PROBLEM: Arrange the lines of the material from the line with "earning [532, 88]" to the line with "produce (422, 515)", both included, as a numbered list, leaving out any blank lines.
* * *
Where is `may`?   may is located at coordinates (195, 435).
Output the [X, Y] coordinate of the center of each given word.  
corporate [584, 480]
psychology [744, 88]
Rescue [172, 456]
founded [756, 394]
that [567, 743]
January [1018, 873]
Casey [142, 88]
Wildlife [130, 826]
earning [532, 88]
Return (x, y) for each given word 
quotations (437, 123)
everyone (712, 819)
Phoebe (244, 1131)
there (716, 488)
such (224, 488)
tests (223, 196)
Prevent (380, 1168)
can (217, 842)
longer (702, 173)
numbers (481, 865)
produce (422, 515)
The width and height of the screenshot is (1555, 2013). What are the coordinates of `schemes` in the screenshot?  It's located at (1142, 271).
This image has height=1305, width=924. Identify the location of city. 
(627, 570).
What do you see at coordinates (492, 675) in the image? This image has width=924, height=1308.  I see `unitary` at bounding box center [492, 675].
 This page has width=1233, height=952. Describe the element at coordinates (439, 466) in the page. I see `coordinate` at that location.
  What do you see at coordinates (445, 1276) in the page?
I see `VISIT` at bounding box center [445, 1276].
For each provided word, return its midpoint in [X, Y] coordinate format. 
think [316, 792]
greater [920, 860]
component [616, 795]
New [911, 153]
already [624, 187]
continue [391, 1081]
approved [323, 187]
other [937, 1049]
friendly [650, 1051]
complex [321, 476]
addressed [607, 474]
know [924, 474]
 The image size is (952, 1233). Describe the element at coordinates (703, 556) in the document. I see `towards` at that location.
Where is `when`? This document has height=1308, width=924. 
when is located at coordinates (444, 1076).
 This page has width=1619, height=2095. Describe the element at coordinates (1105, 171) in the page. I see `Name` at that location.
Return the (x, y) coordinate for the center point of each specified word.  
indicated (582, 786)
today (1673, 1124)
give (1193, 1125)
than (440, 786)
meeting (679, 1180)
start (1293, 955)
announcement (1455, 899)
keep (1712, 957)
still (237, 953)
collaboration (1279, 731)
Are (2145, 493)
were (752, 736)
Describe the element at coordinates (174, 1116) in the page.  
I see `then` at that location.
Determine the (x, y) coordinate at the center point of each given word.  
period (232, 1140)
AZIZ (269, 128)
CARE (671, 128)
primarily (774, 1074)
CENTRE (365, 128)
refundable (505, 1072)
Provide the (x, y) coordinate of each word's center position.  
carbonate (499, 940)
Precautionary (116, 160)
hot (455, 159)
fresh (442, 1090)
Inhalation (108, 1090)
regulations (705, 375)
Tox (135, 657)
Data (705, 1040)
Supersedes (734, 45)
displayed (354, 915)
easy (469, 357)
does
* * *
EXERCISE ANSWER:
1. earning [532, 88]
2. Return (x, y) for each given word 
3. quotations (437, 123)
4. everyone (712, 819)
5. Phoebe (244, 1131)
6. there (716, 488)
7. such (224, 488)
8. tests (223, 196)
9. Prevent (380, 1168)
10. can (217, 842)
11. longer (702, 173)
12. numbers (481, 865)
13. produce (422, 515)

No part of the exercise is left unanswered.